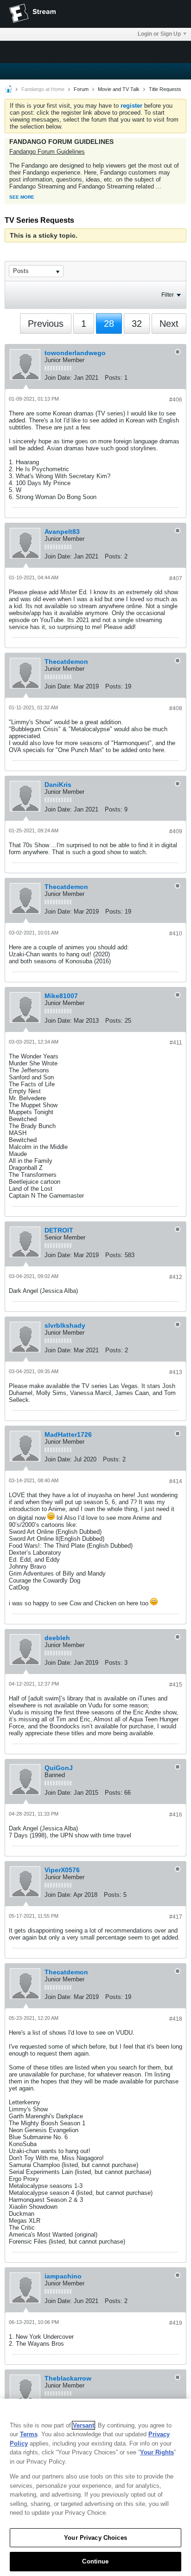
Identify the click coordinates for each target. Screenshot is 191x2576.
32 (137, 323)
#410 (175, 933)
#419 (175, 2323)
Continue (95, 2561)
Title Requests (165, 89)
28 (109, 323)
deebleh (57, 1638)
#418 (175, 2019)
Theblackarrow (68, 2378)
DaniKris (58, 784)
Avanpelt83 (62, 531)
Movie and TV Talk (119, 89)
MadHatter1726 (68, 1434)
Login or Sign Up (159, 34)
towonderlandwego (75, 353)
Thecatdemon (66, 661)
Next (168, 323)
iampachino (63, 2276)
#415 (175, 1684)
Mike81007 (61, 995)
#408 (175, 708)
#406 (175, 399)
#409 (175, 831)
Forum (81, 89)
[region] (95, 2487)
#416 (175, 1814)
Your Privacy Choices (95, 2537)
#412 (175, 1277)
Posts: (113, 377)
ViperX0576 (62, 1870)
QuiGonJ (59, 1767)
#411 (176, 1042)
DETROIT (59, 1230)
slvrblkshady (65, 1325)
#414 (175, 1481)
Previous (46, 323)
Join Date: (58, 377)
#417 (175, 1917)
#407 (175, 578)
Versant (83, 2425)
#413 (175, 1372)
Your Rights (157, 2452)
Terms (29, 2434)
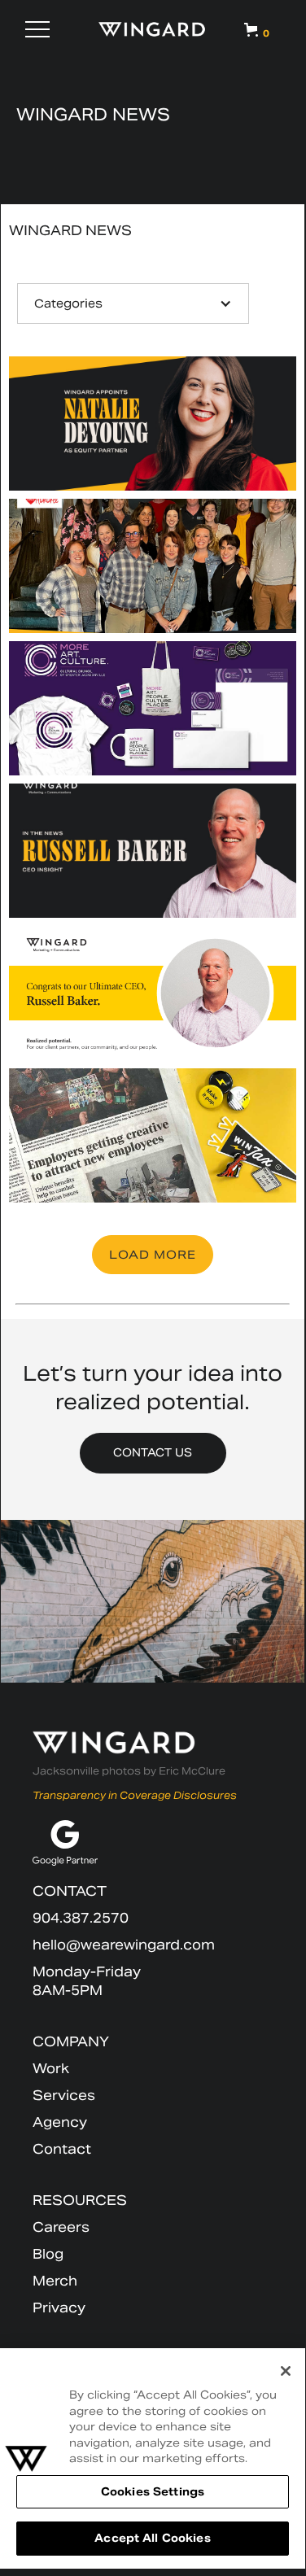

[Work instructions]:
Begin at the line containing "#411 (176, 1042)" and copy every line through the end of the data above exactly, omitting the pictures.

[Solution below]:
#411 (176, 1042)
DETROIT (59, 1230)
slvrblkshady (65, 1325)
#414 (175, 1481)
Previous (46, 323)
Join Date: (58, 377)
#417 (175, 1917)
#407 (175, 578)
Versant (83, 2425)
#413 (175, 1372)
Your Rights (157, 2452)
Terms (29, 2434)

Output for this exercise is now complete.